Scott Leggett (Producer): It was clear that this was going to be both ambitious and a bit daunting. Two years ago, there were just rough demos of the songs, so I had to imagine what they would sound like when they were fully developed. Because the show covers the thirty years prior to Hamlet, we had to pay particular attention to where characters started and where they would eventually end up in Shakespeare’s play.
Michael Teoli, (Music Director): I’m actually not a big Shakespeare guy, and wasn’t too familiar with Hamlet. In 2013, Fisher sat me down and mapped out the story and relationships he had built in Skullduggery, and also compared and contrasted how the characters were perceived in Hamlet. I was hooked. It blew my mind how he was able to come up with this back story that changed the way you felt about all the characters in Hamlet… yet everything in Hamlet supports what is built in Skullduggery. In my mind, the story of Skullduggery is truth.
Who is the real villain here?
Fisher: Skullduggery serves to defend the bad guy Claudius in a sense by turning him into a protagonist from an antagonist. I’m giving him all the reasons why he may have gone astray. Why he may have killed his brother. Did he have justification? What were they? It asks, “How do we stray from the loves that we establish among people? How do they go awry? Where is the miscommunication? Where is the bitterness? From where do those things grow?” It re-conceives what a villain is.
The villain is the ambition. The villain in all of us. That’s the tragedy. It’s like the grave diggers say in the show: “We can never lead the perfect life. What our hearts project, can oft deflect and lead us to strife.”
David Haverty (Hamlet, Sr.): Hamlet, Sr. is this story’s villain. His character here has so many dimensions. We had to take him from being the loving bully older brother of Claudius, to paranoid tyrant, to the worthy King Hamlet that Prince Hamlet dies to revenge once returning to Elsinore.
How do the characters in Skullduggery play against what eventually happens in Hamlet?
Curt Bonnem (Polonius): I had to figure out how to capture the spirit of the Polonius we know, but as a younger man. The “young” Polonius is not yet the doddering, over-protective father we see later. He’s still a vital, active person in Act I of Skullduggery put into situations and events which shape the character we’ve come to know.
Leigh Wulff (Gertrude): I felt a connection to Gertrude’s overtly feminist struggle, her tough choices, her stoic yet playful and loving nature. She has intuitive street smarts that have allowed her to survive with grace and dignity.
Brendan Hunt (Yorick / Ghost / Player): The weight of Hamlet, and everything that comes after the events of Skullduggery, was unavoidable from an intellectual standpoint. But playing Yorick, a character we don’t actually meet in Hamlet anyway, there was greater freedom in just not worrying about Hamlet at all.
Jeffrey Sumner (Goodman Delver): Goodman Delver and his dimwitted co-worker Dull, actually appear in Hamlet (Act 5, Scene 1) digging Ophelia’s grave. They are classic Shakespearean clowns. Commoners who deliver clever truths that seem to out-wit those in superior positions. A Greek chorus, of sorts, foreshadowing what is yet to come and with ironic humor.
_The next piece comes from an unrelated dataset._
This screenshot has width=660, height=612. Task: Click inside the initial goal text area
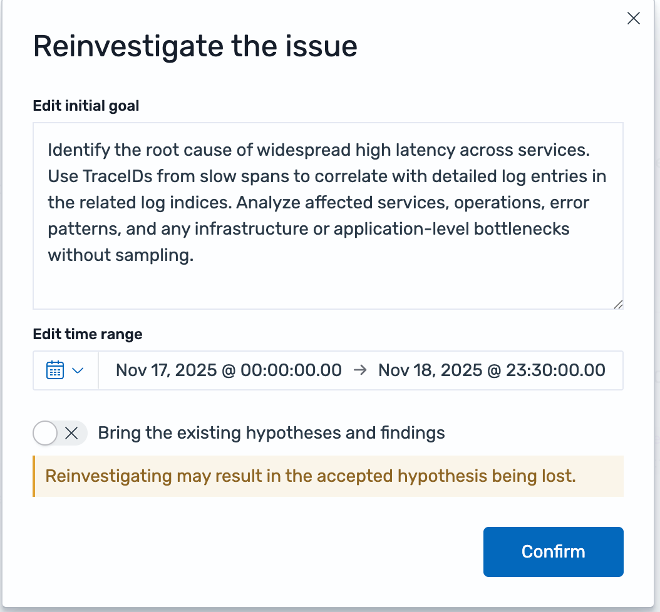[327, 285]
Fisher: Hamlet only has these sort of two-dimensional characters around him while he is the fully-grieving, fully-realized conscious character. He’s around types. Polonius, for instance, is based on a Comedia type. In this story these people get two hours to show and sing who they are, to contradict themselves, to argue, to be inspired and to play. And that makes Hamlet the play all the more interesting.